Selon la directive de mai 2022, l'examen sert à exclure "des pathologies telles que des maladies infectieuses, des troubles psychiatriques, des pathologies dégénératives aiguës ou chroniques qui ne peuvent recevoir un traitement adéquat en cas de détention en communauté".

La présence sur les listes d’achats d'antipsychotiques, d'antiépileptiques ou de crèmes et de gels qui traitent, par exemple, la gale, témoignent ainsi d’un non-respect de cette réglementation. D’autres médicaments destinés au traitement de la schizophrénie ou du trouble bipolaires sont également distribués dans ces centres. 

Selon Maurizio Veglio, avocat turinois spécialisé dans la détention administrative et membre de l'ASGI, “il y a une très forte incompatibilité" entre l’achat de ce genre de médicaments et l’interdiction d’enfermer des personnes en situation de vulnérabilité.

À Macomer, dans la province de Nuoro, en Sardaigne, la société gérant le CPR, Ors Italia, indique ainsi que "la communauté des personnes détenues est caractérisée par des sujets ayant de nombreuses problématiques [...] : toxicomanie, sujets à double diagnostic (toxicomanie et pathologie psychiatrique, ndlr), patients souffrant de pathologies dermatologiques, etc." dans une communication adressée à la préfecture le 9 septembre 2020, dont Altreconomia a obtenu une copie. 

Cela est confirmé par le Service territorial d'addictologie pathologique (Serd) qui nous a fourni des plans de traitement des trois dernières années : la méthadone est présente dans les dépenses du CPR de Turin (environ 1.150 euros sur quatre ans). 

“L’administration de ces médicaments ne peut pas être évaluée sur la base d'une vie communautaire "normale", mais devrait être "calibrée" en fonction de la spécificité de ces centres", conclut l’avocat Veglio. “Avant sa fermeture temporaire début mars 2023, dans le CPR de Turin, sept personnes dormaient dans une pièce de 35 mètres carrés", donne-t-il en guise d'exemple.

Un manque de transparence

Le manque de transparence est également une partie du problème.
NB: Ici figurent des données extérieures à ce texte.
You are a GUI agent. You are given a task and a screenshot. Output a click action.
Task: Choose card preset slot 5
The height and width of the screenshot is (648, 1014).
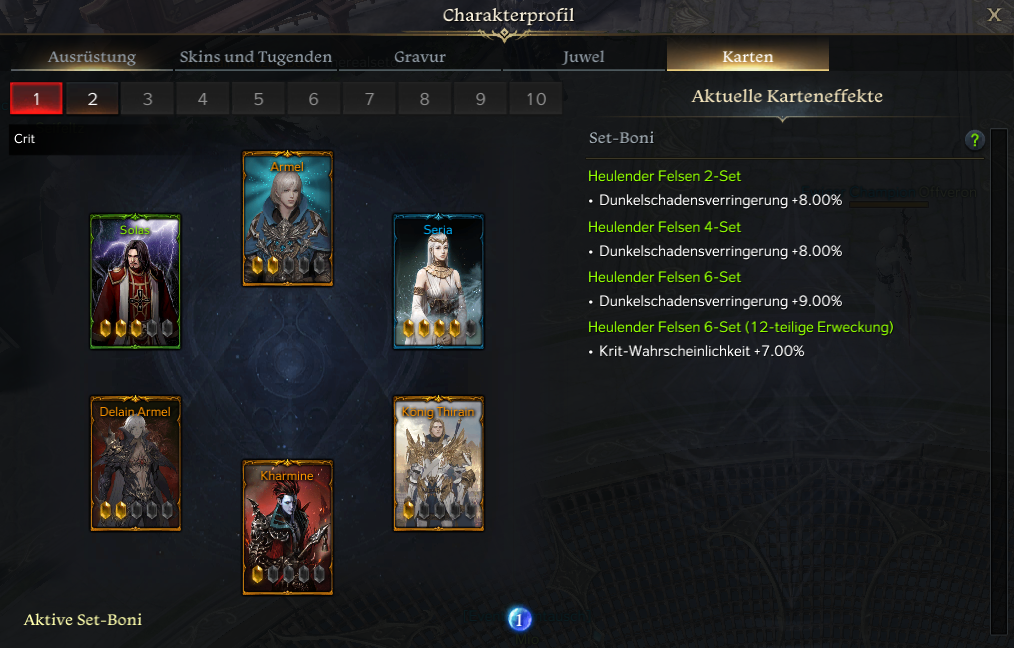(258, 99)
Pour le CPR de Palazzo San Gervasio, un établissement situé dans la province de Potenza (Baslicate, Sud de l’Italie) et  géré par la société Engel Italia, l’agence sanitaire locale dit avoir dépensé seulement 34 euros en médicaments en 2022, un chiffre qui n’a pas changé depuis 2018. Aucune présence de médicaments psychotropes ou d'antipsychotiques n’a été enregistrée. 

Sauf que les médecins travaillant à l'intérieur du même CPR ont déclaré une "utilisation massive de médicaments psychotropes (Rivotril et Ansiolin) sur les détenus", confirme un rapport de juin 2022 de l’association Asgi. 

Un scénario qui se répète également pour le CPR de Gradisca d'Isonzo, dans la province de Gorizia (Nord-Est de l’Italie), qui a déjà fait l'objet d’une enquête judiciaire. 

Les conséquences dramatiques de ce système, comme les morts de Vakhtang Enukidze et d’Orgest Turia, confirment l’urgence de faire lumière sur l’abus de médicaments psychotropes dans ces centres et de rendre ces données publiques. Il a d’ailleurs été impossible d’obtenir les données des CPR basés à Brindisi (Pouilles), Trapani (Sicile) et Bari (Pouilles). Du côté des autorités, cette problématique est loin d’être prise en charge. À la mi-mars 2023, alors que le ministre de l'Intérieur Matteo Piantedosi annonçait son énième visite en Tunisie au nom de la “lutte contre la migration irrégulière”, le ministre s’est contenté de qualifier les CPR de "désagréables", tout en annonçant la prochaine augmentation du nombre de ces centres.

Certains tribunaux commencent toutefois à s'intéresser à l’affaire. C'est le cas de Milan, où, fin janvier 2023, la juge Elena Klindani n'a pas validé la prolongation de la détention d'un jeune de 19 ans, enfermé depuis cinq mois, parce que "chaque jour supplémentaire de détention entraîne une dégradation progressive de la santé psychophysique pour laquelle aucune assistance spécifique n'est offerte, à l'exception d'une thérapie pharmacologique". Selon la juge, la santé du jeune homme "est susceptible de se dégrader davantage en raison de l'état psychologique déterminé par la restriction prolongée de la liberté personnelle". Un jugement bien loin de l’adjectif "désagréable".